Platform SDK: Cryptography |
The CPGetProvParam function returns data about a cryptographic service provider (CSP).
BOOL CPGetProvParam( HCRYPTPROV hProv, // in DWORD dwParam, // in BYTE *pbData, // out DWORD *pdwDataLen, // in, out DWORD dwFlags // in );
dwParam value | Contents returned in pbData |
---|---|
PP_CONTAINER | The name of the current key container as a NULL-terminated CHAR string. The returned string is identical to the one passed in the pszContainer parameter of the CryptAcquireContext function to specify the key container to use. pszContainer can be read to determine the name of the default key container. |
PP_ENUMALGS | Information about an algorithm supported by the CSP being queried. PP_ENUMALGS values must be read repeatedly to list all of the supported algorithms (not enumerated in any particular order). The first time that PP_ENUMALGS is read, the CRYPT_FIRST flag must be specified in dwFlags. Doing so ensures that information about the first algorithm in the enumeration list is returned. PP_ENUMALGS can then be repeatedly read with dwFlags set to 0 to retrieve the information about the rest of the supported algorithms. When the CPGetProvParam function fails with the ERROR_NO_MORE_ITEMS error code, the end of the enumeration list has been reached.
This function is not thread-safe and all of the available algorithms may not be enumerated if this function is used in a multithread context. |
PP_ENUMALGS_EX | Information about an algorithm supported by the CSP. The structure returned contains more information about the algorithm than the structure returned for PP_ENUMALGS. The PP_ENUMALGS_EX value must be read repeatedly to enumerate all the supported algorithms (not enumerated in any particular order). The first time that PP_ENUMALGS is read, the CRYPT_FIRST flag must be specified in dwFlags. Doing so ensures that information about the first algorithm in the enumeration list is returned. PP_ENUMALGS can then be repeatedly read with dwFlags set to 0 to retrieve the information about the rest of the supported algorithms.
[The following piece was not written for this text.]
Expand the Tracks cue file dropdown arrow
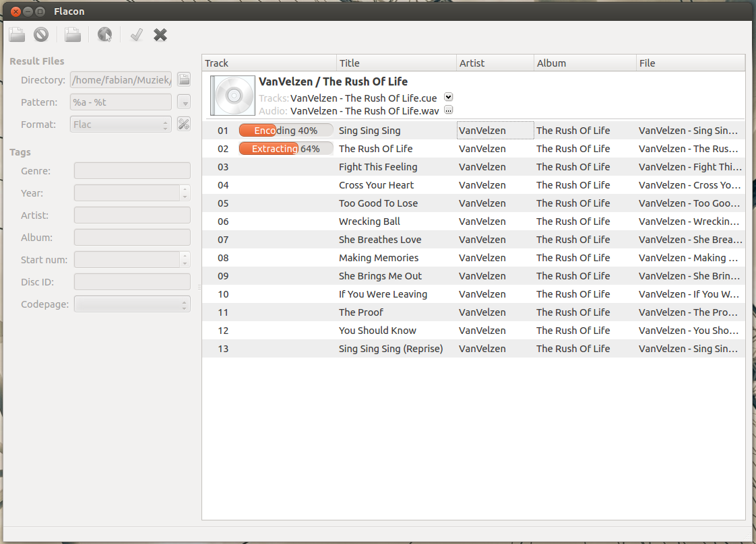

When the CryptGetProvParam function fails with the ERROR_NO_MORE_ITEMS error code, the end of the enumeration list has been reached. PP_ENUMALGS_EX is supported in Microsoft® Internet Explorer version 4.0 or later, Microsoft® Windows NT® version 4.0 SP4, Windows 98 or later, and Windows 2000. This function is not thread-safe and all of the available algorithms may not be enumerated if this function is used in a multithread context. |
PP_ENUMCONTAINERS | The name of one of the key containers maintained by the CSP in the form of a NULL-terminated CHAR string. The PP_ENUMCONTAINERS value can be read repeatedly to enumerate all the container names. Container names are enumerated in the same way as the CSP's supported algorithms. This function is not thread-safe and all of the available container names mayt not be enumerated if this function is used in a multithread context. |
PP_IMPTYPE | A DWORD value indicating how the CSP is implemented. Predefined implementation types CRYPT_IMPL_HARDWARE, CRYPT_IMPL_SOFTWARE, CRYPT_IMPL_MIXED, and CRYPT_IMPL_UNKNOWN are supported. |
PP_NAME | The name of the CSP in the form of a NULL-terminated CHAR string. This string is identical to the one passed in the pszProvider parameter of the CryptAcquireContext function to specify that the current CSP be used. |
PP_VERSION | The version number of the CSP. The least significant byte contains the minor version number and the next most significant byte contains the major version number. Version 1.0 is represented as 0x00000100. To maintain backward compatibility with earlier versions of the Microsoft Base Cryptographic Provider and Microsoft Enhanced Cryptographic Provider, the provider names retain the "v1.0" designation in later versions. Version 2.0 of these providers is included in Windows 2000. |
PP_SIG_KEYSIZE_INC | The number of bits for the increment length of AT_SIGNATURE keys. This information is used with information returned with PP_ENUMALGS_EX to determine valid AT_SIGNATURE key lengths. These key lengths can then be used with CPGenKey.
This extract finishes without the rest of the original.